Throughout his life, he served some of the greatest magnates in Polish history, including the Wielopolski, Zamoyski, Wiśniowiecki and Lubomirski families. It was during his role as head chef at the court of Prince Aleksander Michał Lubomirski that Czerniecki wrote his first cookbook.
Compendium ferculorum
Compendium ferculorum was printed in 1682 and came three decades after the French cookbook titled Le Cuisinier françois (The French Cook) by François Pierre de La Varenne, who started a gastronomic revolution in 17th century Europe.
Czerniecki signed his work as ‘master chef’ (kuchmistrz) to Prince Aleksander Michał Lubomirski and dedicated it to the prince’s wife and his own “most charitable lady and benefactress,” Princess Helena Tekla Lubomirska.
The cookbook contains 300 recipes divided into three chapters, with each devoted to meat, fish and other dishes and concluding with a ‘master chef’s secret’. Czerniecki’s cooking style was common for hedonistic Polish Baroque cuisine. His pantry items included meats of farm animals and game like snow bunting and great bustard.
He also included a list of cereals, pasta, mushrooms, turnip-rooted chervil, or popie jajka (‘priest’s balls’), as Czerniecki dubbed it. Under the heading of spices, he added saffron, black pepper, ginger, cinnamon, cloves, nutmeg, mace and cumin – all of which were used abundantly in his kitchen – in addition to powdered sugar, rice, raisins, citrus fruits and even smoked ham and smoked beef tongue, which were used as seasonings.

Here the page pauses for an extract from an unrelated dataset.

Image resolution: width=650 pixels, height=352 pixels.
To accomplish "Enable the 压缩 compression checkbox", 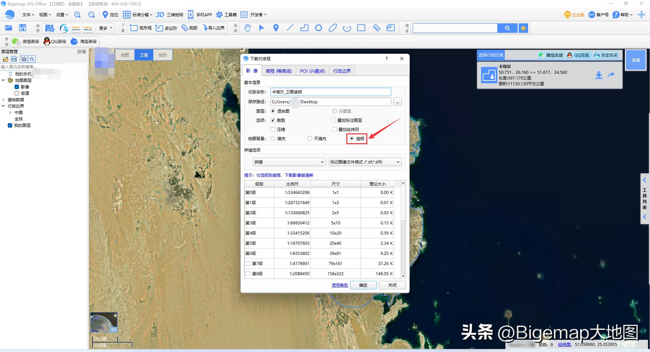I will click(273, 129).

The idea was to overwhelm the guests with lavishness and flaunt the host’s wealth, although when it came to spending, he cautioned against both waste and unnecessary thrift. Czerniecki’s goal was to focus on what he called ‘Old Polish dishes’ as opposed to exploring foreign recipes. He argued that a skilled chef must be able to accommodate foreign visitors with dishes from their own cuisines. He even criticized the use of wine common in French cooking. “Every dish may be cooked without wine”, he wrote, “it suffices to season it with vinegar and sweetness.”